DATOS MOSTRADOS ->

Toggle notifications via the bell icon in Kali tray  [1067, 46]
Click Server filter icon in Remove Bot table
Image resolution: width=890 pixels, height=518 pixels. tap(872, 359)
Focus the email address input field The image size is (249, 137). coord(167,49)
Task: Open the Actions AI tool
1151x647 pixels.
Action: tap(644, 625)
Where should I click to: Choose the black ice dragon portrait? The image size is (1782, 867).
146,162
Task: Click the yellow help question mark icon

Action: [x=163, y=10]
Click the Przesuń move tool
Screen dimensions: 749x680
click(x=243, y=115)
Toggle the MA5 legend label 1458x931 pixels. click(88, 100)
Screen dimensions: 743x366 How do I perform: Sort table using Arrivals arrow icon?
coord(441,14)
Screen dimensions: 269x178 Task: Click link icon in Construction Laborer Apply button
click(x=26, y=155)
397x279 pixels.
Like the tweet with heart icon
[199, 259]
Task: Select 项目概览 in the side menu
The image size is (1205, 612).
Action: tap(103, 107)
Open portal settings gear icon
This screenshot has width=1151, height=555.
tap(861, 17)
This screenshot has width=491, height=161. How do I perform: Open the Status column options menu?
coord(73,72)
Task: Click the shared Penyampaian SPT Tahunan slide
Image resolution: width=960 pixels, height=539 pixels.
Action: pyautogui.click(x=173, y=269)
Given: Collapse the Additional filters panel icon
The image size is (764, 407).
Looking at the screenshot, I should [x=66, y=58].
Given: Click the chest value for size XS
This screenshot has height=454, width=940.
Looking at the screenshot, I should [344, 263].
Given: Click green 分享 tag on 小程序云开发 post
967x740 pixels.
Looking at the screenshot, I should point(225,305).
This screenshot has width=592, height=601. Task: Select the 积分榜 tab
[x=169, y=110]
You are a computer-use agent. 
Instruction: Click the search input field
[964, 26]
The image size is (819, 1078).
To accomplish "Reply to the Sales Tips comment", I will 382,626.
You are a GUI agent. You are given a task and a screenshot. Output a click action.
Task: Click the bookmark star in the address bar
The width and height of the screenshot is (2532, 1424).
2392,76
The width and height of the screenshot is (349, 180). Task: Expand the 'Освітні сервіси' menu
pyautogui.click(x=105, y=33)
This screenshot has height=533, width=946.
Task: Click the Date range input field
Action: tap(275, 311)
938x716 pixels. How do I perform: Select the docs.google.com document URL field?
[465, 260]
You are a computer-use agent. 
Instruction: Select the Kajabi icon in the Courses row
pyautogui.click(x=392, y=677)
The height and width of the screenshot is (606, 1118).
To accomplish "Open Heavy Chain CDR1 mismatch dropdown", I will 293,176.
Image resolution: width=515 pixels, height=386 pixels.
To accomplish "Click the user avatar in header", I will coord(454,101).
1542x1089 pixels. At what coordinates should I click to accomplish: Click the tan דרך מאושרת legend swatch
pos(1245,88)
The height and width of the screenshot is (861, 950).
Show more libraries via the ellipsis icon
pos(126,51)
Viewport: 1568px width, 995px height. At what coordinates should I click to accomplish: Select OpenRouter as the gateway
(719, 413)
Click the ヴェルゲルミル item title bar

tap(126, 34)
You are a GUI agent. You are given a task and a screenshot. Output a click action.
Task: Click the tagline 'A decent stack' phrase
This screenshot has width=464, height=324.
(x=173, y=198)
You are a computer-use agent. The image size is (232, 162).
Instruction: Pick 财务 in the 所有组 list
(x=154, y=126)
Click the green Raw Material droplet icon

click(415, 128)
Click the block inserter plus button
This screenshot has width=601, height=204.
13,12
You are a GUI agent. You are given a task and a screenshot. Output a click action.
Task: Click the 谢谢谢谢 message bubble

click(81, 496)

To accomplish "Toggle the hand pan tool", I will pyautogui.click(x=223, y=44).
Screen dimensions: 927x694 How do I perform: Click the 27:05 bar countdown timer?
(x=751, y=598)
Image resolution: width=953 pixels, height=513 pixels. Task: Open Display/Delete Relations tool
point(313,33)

LO QUE SE PIDE -> Pasa a una lista JSON de cadenas de texto las líneas de los datos que van desde la que contiene "Toggle the MA5" hasta la que contiene "tap(861, 17)", ambas incluidas. Pon una cadena por cada línea y deja fuera las líneas en blanco.

RESPUESTA ->
[
  "Toggle the MA5 legend label 1458x931 pixels. click(88, 100)",
  "Screen dimensions: 743x366 How do I perform: Sort table using Arrivals arrow icon?",
  "coord(441,14)",
  "Screen dimensions: 269x178 Task: Click link icon in Construction Laborer Apply button",
  "click(x=26, y=155)",
  "397x279 pixels.",
  "Like the tweet with heart icon",
  "[199, 259]",
  "Task: Select 项目概览 in the side menu",
  "The image size is (1205, 612).",
  "Action: tap(103, 107)",
  "Open portal settings gear icon",
  "This screenshot has width=1151, height=555.",
  "tap(861, 17)"
]